Leitura complementar 
PIRES DE OLIVEIRA, Roberta. Capítulo I: Semântica. In: MUSSALIN, Fernanda: BENTES, Anna Christina (orgs.). 
Introdução à Linguística: domínios e fronteiras. Vol 2. São Paulo, Cortez, 2001. 
 
Exercícios 
Resolver e entregar as respostas dos “intervalos” do texto, três por aula, aqui copiados para sua conveniência: 
 
Intervalo I: - Diga qual a referência de: (i) a capital da França, (ii) Paris, (iii) Paris é a capital da França. 
 - Descreva o Rio de Janeiro através de vários sentidos. 
Intervalo II: 1. Identifique argumentos e predicados nas sentenças abaixo, segundo Frege: 
(a) João é casado com Maria / (b) Maria é brasileira / (c) Oscar é jogador de basquete. 
 2. A partir dos conceitos de quantificador universal e existencial e da noção de escopo, descreva as sentenças abaixo: 
 (a) Todo homem é casado com alguma mulher./ (b) Um homem é casado com todas as mulheres / (c) A Maria não dançou só 
com o Pedro. 
Intervalo III: - Partindo das noções de escopo e operador descreva a ambiguidade da sentença O rei da França não é calvo. 
 - Determine se há pressuposição na sentença João lamenta a morte do pai e justifique sua resposta. 
Intervalo IV: - Descreva as leituras possíveis do enunciado Meu livro não foi reeditado, segundo a Semântica da Enunciação. 
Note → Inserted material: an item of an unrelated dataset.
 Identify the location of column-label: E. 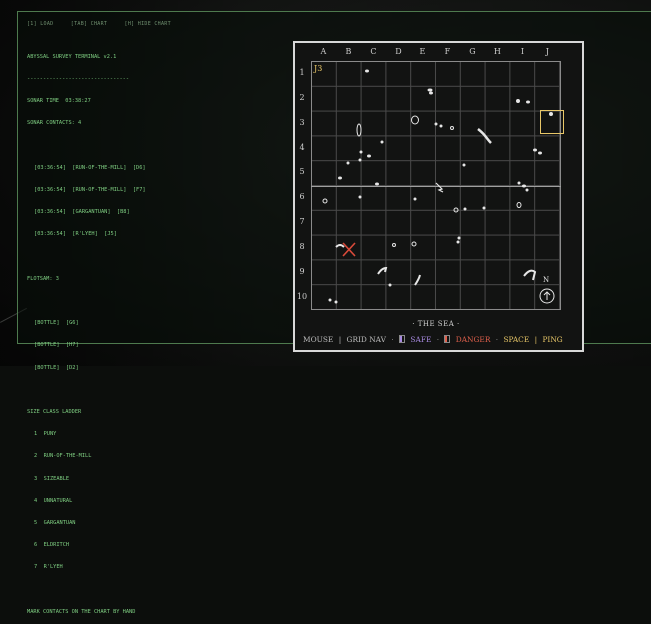
(422, 52).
 - Descreva a ambiguidade da mesma sentença, por meio da noção de escopo da Semântica Formal. 
Intervalo V: - O mas de cada sentença é PA ou PN? Justifique. 
 (1) João não está cansado, mas deprimido. / (2) João foi ao cabelereiro, mas não cortou o cabelo. 
 - Descreva a negação dos exemplos: (1) O João não saiu./ (2) O céu não está azul. 
Intervalo VI - Em termos de valor de verdade, as sentenças abaixo são idênticas. No entanto, do ponto de vista argumentativo, elas 
se comportam de forma bem diferente. Procure descrever a contribuição de sentido proporcionada pelo até nas sentenças. 
(1) O presidente do Brasil esteve na festa. / (2) Até o presidente do Brasil esteve na festa. 
 - A partir da análise de pouco e um pouco, reflita sobre o par: (1) João dormiu um pouco. / (2) João dormiu pouco. 
Intervalo VII - Descreva as sentenças conforme a Semântica Cognitiva. 
 (1) Gastei cinco horas para chegar aqui./ (2) Economizei duas horas vindo por este caminho. 
 - Dê exemplos da metáfora conceitual ARGUMENTAÇÃO É UMA GUERRA. 
Intervalo VIII - Mostre que a propriedade “voar” não é nem necessária nem suficiente para que algo pertença à categoria AVE. 
 - Descreva, a partir do conceito de protótipo, a categoria MÃE. 
 - Explique por quea sentença A Maria saiu com o seu animal de estimação é uma metonímia.